**Textauszug**
=====
„Da oben wird die Luft dünn.“

Nach vier Stunden Intensivcoaching schaut mich mein Coachee – Finanzvorstand eines Automobilzulieferers – an und sagt: „Wissen Sie, manche von den Ergebnissen, die wir heute im Coaching entwickelt haben, liegen aus Ihrer Sicht vielleicht auf der Hand. Die Lösungen sind – das sehe ich am Ende des Coachings immer wieder – ‚eigentlich‘ einfach zu finden. Vorausgesetzt man nimmt sich die Zeit und reflektiert. Nur mit wem? Früher habe ich mit meinen Kollegen gesprochen. Heute ist das anders. Mit wem soll ich reden? Da oben wird die Luft dünn.“

Und worüber haben wir geredet? In seinem Precoaching hatte er das erste Thema „vorgegeben“:

„Umgang mit einer gewissen Frustration, bessere Resilienz – starke Belastung in den letzten Wochen.“

„Was genau meinen Sie mit ‚gewisse Frustration‘?“, frage ich ihn.

„Der Firmeneigentümer war in den letzten Wochen schwierig zu ‚managen‘. Es hat sich für mich ungewöhnlich angefühlt, an so einen Punkt zu kommen, an dem ich total gestresst war. Das Gefühl kannte ich so nicht von mir. Viel mehr als bspw. vor vier Jahren – da habe ich ein Haus gebaut, meinen MBA gemacht, zusätzlich drei Direktorenstellen vertreten und war gerade Vorstand geworden. Diesmal war es anders – nicht mal die Wochenenden standen zur Verfügung. Die Themen haben sich geballt. Das Schlimmste jetzt ist der innerliche Ärger gegenüber dem Eigentümer.“

Ich fordere ihn auf: „Erzählen Sie mehr darüber.“

„Einerseits forderte er – entgegen meiner Vorstellung – klar ein, dass ich eine große Life-Präsentation für alle internationalen Kunden noch vor Weihnachten vorbereite und als Moderator umsetze – eine zeitintensive Arbeit. Das einzige Feedback, das ich dann bekam, war eine ‚Nörgelei‘ an einer Grafik. Nun bin ich unsicher: Ist sein ‚nicht äußern‘ vielleicht versteckte Kritik?“

„Was wäre für Sie jetzt hilfreich? Was wäre ein guter Schritt?“

„Ok – während Sie fragen, wird es mir klar. Es ist genau das, was wir schon beim letzten Mal herausgearbeitet haben: Statt den Ärger seit Wochen in mich reinzufressen, muss ich die Situation bei ihm klar ansprechen! Meine Gedanken und Interessen klar kommunizieren. Ich fühle mich letztendlich nicht wertgeschätzt. Das tut weh. Statt in der Opferrolle zu verharren, muss ich auch meine Gefühle kommunizieren. Verstanden!“

Das war ein großer Coachingerfolg, dass er bereits mit der ersten Frage die Lösung parat hatte, die wir beim letzten Mal nach einem intensiven Coachingprozess herausgearbeitet hatten.
=====
**Gespeicherte Daten**

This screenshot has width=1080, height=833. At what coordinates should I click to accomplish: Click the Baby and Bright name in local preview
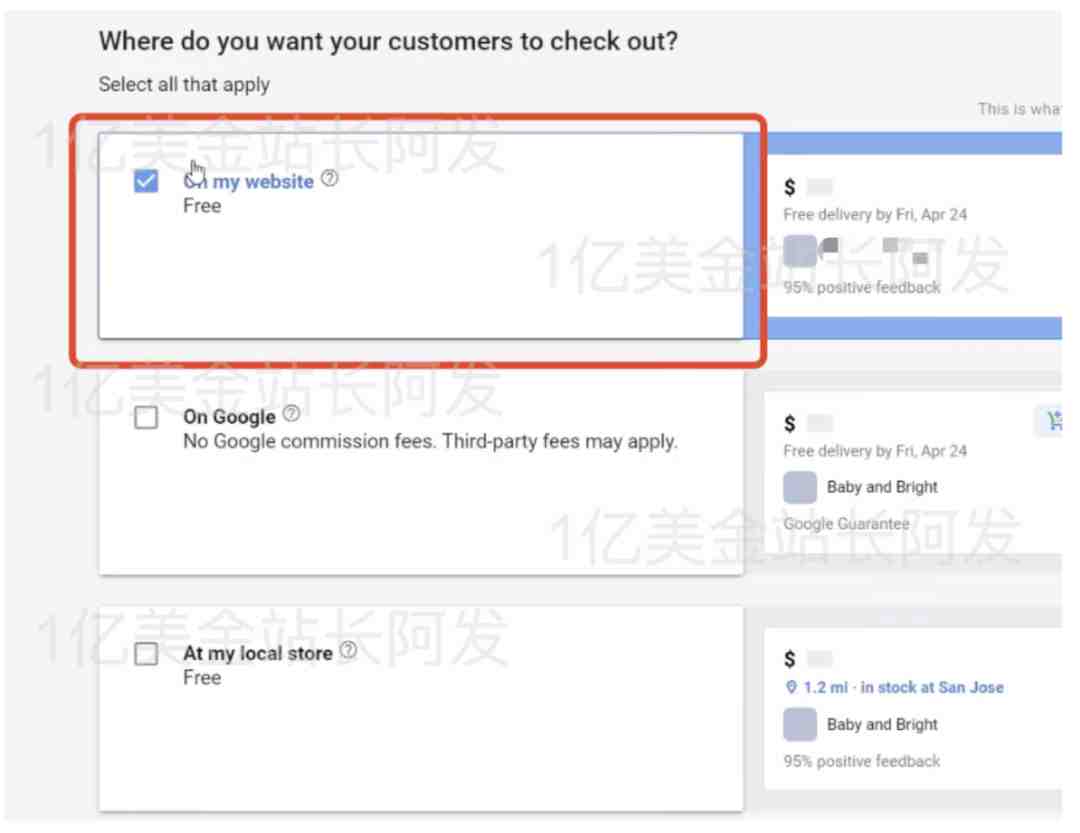[x=882, y=724]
=====
**Aufgabenstellung**
Schreib aus dem Textauszug die Stelle wortgetreu ab, die bei „Und worüber haben“ beginnt und bei „frage ich ihn.“ endet. Die Daten sind eigenständiges Material und gehören nicht zum Textauszug.

**Das Ergebnis**
Und worüber haben wir geredet? In seinem Precoaching hatte er das erste Thema „vorgegeben“:

„Umgang mit einer gewissen Frustration, bessere Resilienz – starke Belastung in den letzten Wochen.“

„Was genau meinen Sie mit ‚gewisse Frustration‘?“, frage ich ihn.